(Beginning of SELECTED EXTRACT)
On Sun, 11 Apr 1999, Kevin Day wrote:

> > In message <199904102057.paa27...@home.dragondata.com> Kevin Day writes:
> > : i.e. uid 1001 starts 40 processes eating as much cpu as they can. Then uid
> > : 1002 starts up one process. Uid 1002's process gets 50% cpu, and uid 
> > 1001's
> > : 40 processes get 50% cpu shared between them. 
> > 
> > I've seen some experimental patches in the past that try to do just
> > this.  However, there are some problems.  What if uid 1002's process
> > does a sleep.  Should the 40 processes that 1001 just get 50% of the
> > cpu?  Or should there be other limits.  It turns into an interesting
> > research problem in a hurry.
(End of SELECTED EXTRACT)
(Beginning of DATA EXTRACT)
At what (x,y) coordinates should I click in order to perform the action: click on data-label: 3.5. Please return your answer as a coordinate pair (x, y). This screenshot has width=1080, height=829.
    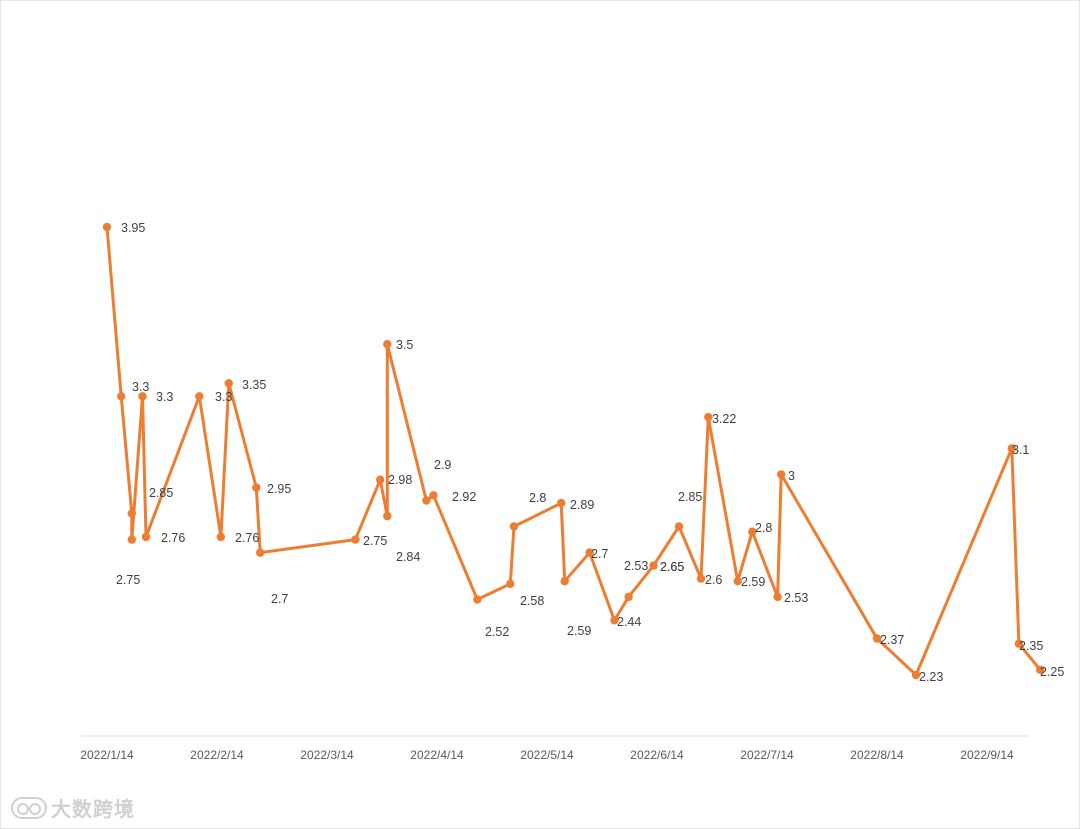
    Looking at the image, I should click on (404, 345).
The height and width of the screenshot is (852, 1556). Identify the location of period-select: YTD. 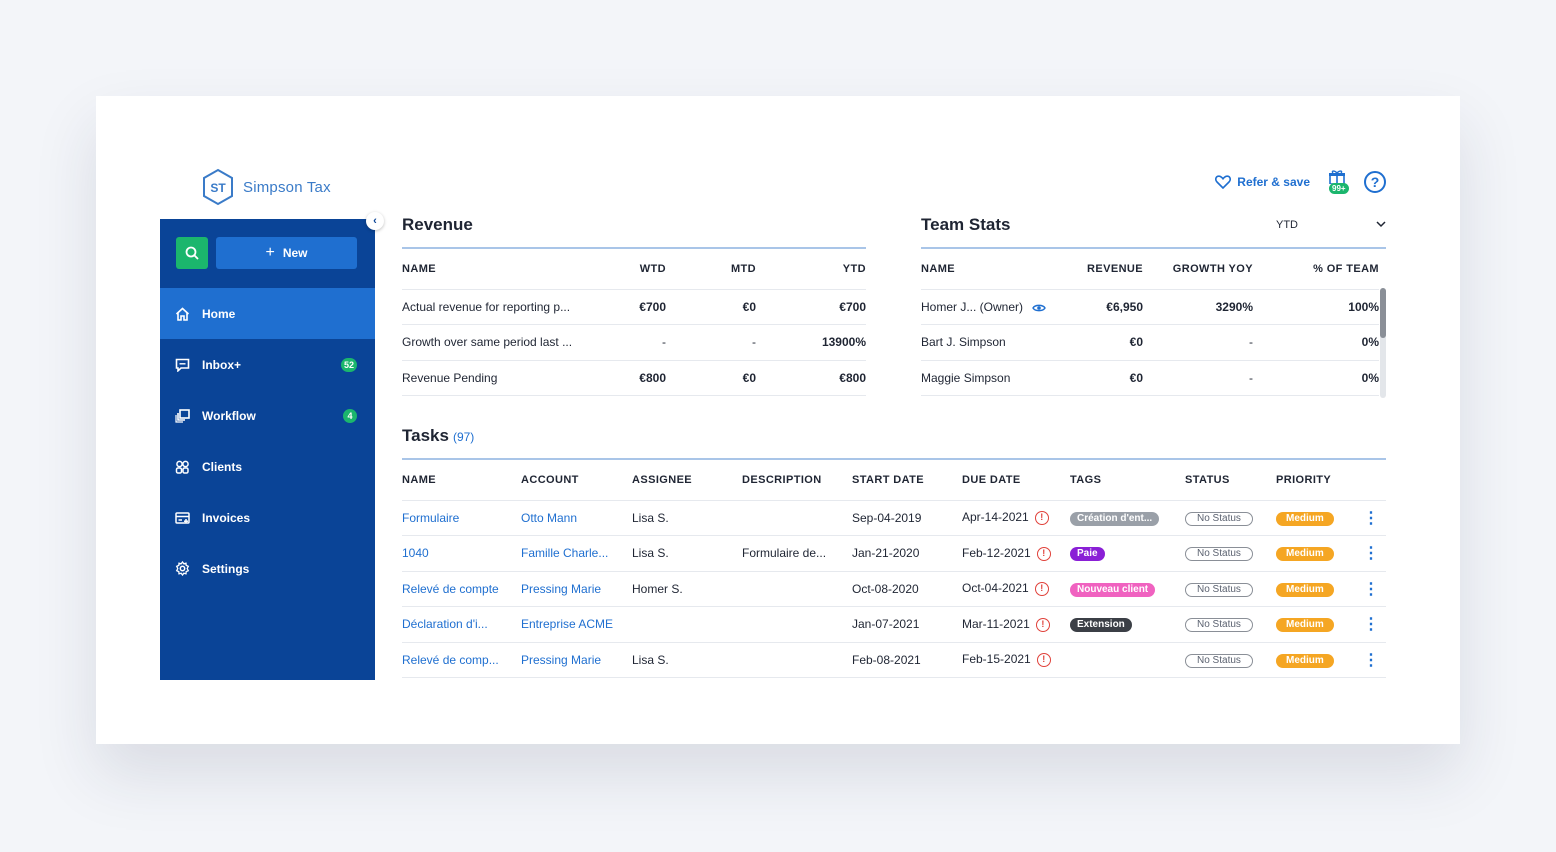
(1331, 227).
(End of DATA EXTRACT)
ACTION ITEM: In the email on CPU scheduling, list every distinct number written in digits in the example that begins "i.e. uid 1001 starts."

RESULT OF THIS TASK: 1001, 40, 1002, 50%